# Hallo!



## Tlaloc (Apr 6, 2007)

Freshly registered newbie here! I havent used a discussion forum in ages, so this is kind of odd, but I'll introduce myself.

I an undergraduate student at ccsu (chemistry major, w00t!). Many ages ago when I was probably around 8 or 9 I studied Mu Duk Kwan Tang Soo Do for about a year or two and got up to I believe 8 or 7 gup orange.  Now, about 10+ years later, I recently became involved in the university's karate club that teaches Cheezic Tang Soo Do. It was an absolutely incredible feeling to get involved in the martial arts! Every single class I felt so honored to be wearing a white belt again- eager to learn as much as I can and stick with what I started over a decade ago. I am approaching the end of my second semester of being with this club and I will be testing for the rank of 7 Gup purple in about a month from now! 

I'm eager to learn whatever I can from this forum!


----------



## Kacey (Apr 6, 2007)

Welcome, and happy posting!  :wavey:


----------



## kuntawguro (Apr 6, 2007)

c'mon in, sit down, take yer shoes off (no, maybe skip that part) and make yourself at home.
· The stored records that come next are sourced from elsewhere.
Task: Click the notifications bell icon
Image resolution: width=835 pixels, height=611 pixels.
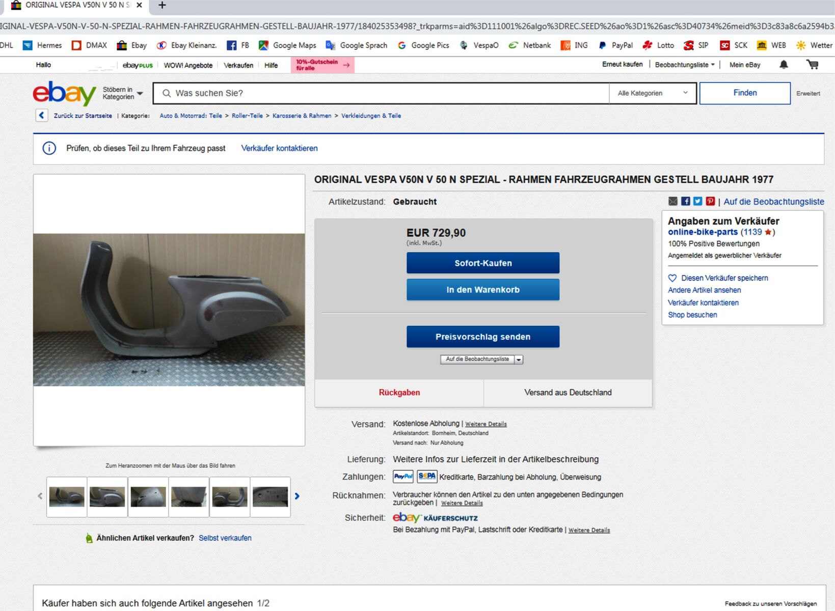Action: point(784,65)
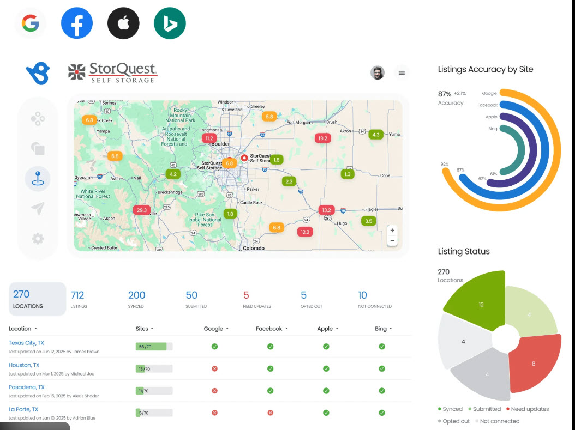Click Houston's 13/70 sites progress bar
The width and height of the screenshot is (575, 430).
click(154, 368)
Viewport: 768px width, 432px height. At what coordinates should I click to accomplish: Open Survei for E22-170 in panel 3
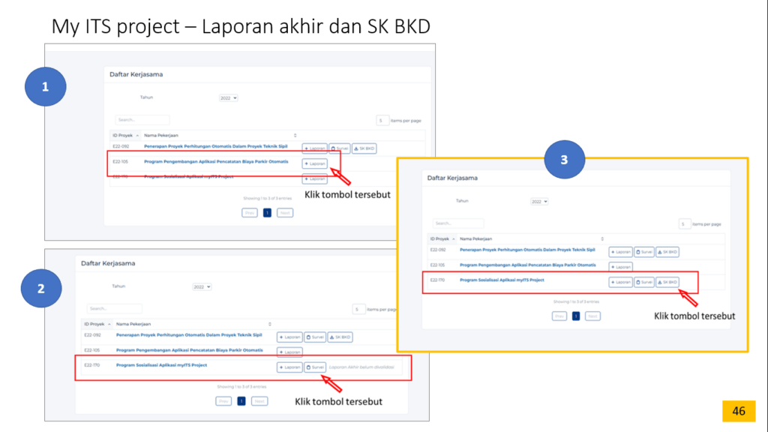[x=644, y=283]
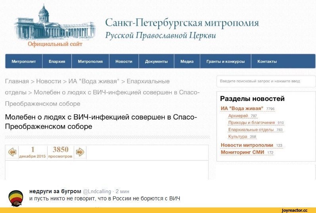Open the Епархия menu item
316x213 pixels.
[x=57, y=61]
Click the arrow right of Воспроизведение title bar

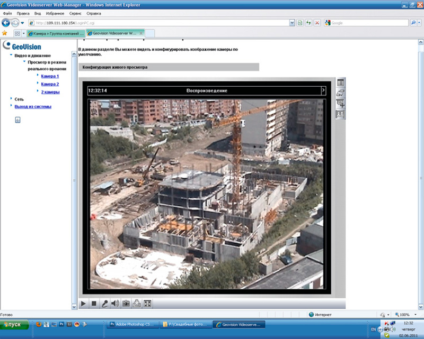323,90
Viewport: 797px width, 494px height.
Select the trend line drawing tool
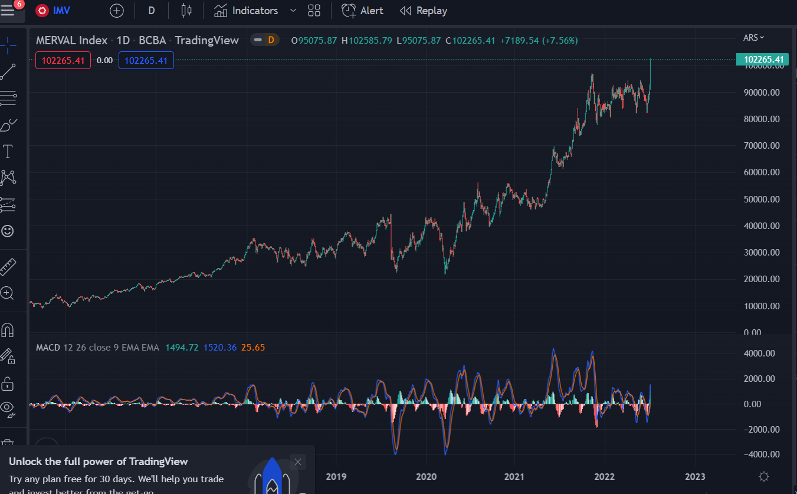[8, 71]
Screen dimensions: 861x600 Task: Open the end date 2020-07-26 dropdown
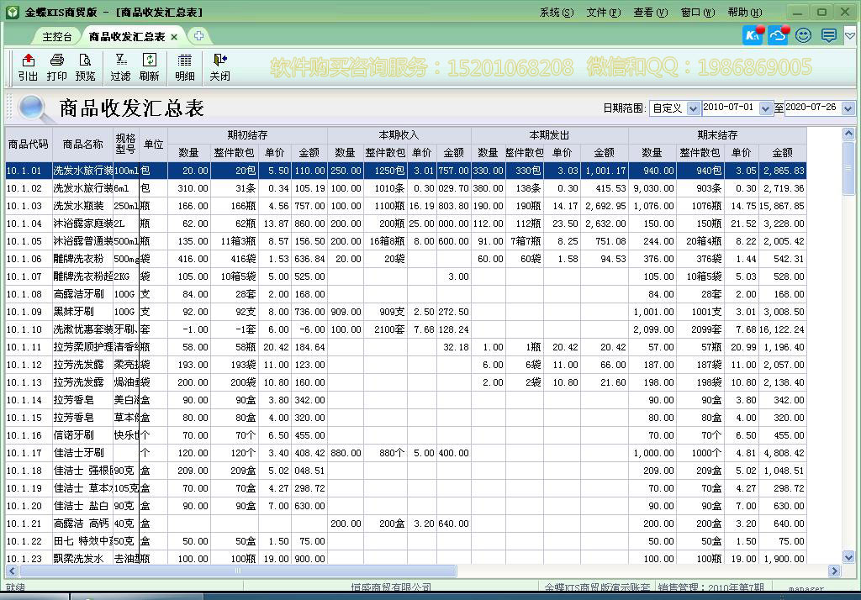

Plenty of nice folk in here to help when needed.

 Buzz


----------



## HKphooey (Apr 6, 2007)

Welcome to MT!  Enjoy the show.


----------



## terryl965 (Apr 6, 2007)

Welcome and Happy posting


----------



## stickarts (Apr 6, 2007)

welcome!


----------



## JBrainard (Apr 6, 2007)

Ave.


----------



## IcemanSK (Apr 6, 2007)

Welcome to MT!


----------



## matt.m (Apr 6, 2007)

Welcome to MT


----------



## Tames D (Apr 6, 2007)

Welcome.


----------



## bluemtn (Apr 6, 2007)

Welcome and happy posting, and best wishes with your upcoming test!


----------



## 14 Kempo (Apr 6, 2007)

Hello and welcome to MT ... good luck on your upcoming test and happy posting!


----------



## fnorfurfoot (Apr 6, 2007)

Welcome to the site.


----------



## ArmorOfGod (Apr 6, 2007)

Welcome to the group.

AoG


----------



## Zida'sukara (Apr 7, 2007)

Welcome to MT!


----------



## Drac (Apr 7, 2007)

Greetings and Welcome to MT..Train Hard and Stay Safe..


----------



## Jade Tigress (Apr 7, 2007)

Welcome to Martial Talk!


----------



## exile (Apr 7, 2007)

Welcome to MartialTalk,Tll... it's good to have you with us. You've come to the right place!


----------



## Skip Cooper (Apr 8, 2007)

Welcome to MT and welcome back to MA training!


----------



## MetalStorm (Apr 8, 2007)

Welcome to MT


----------



## OnlyAnEgg (Apr 11, 2007)

Welcome to MT, Tlaloc!  

hmmm... a Titan, eh?


----------



## Ping898 (Apr 11, 2007)

Welcome to Mt  :wavey:


----------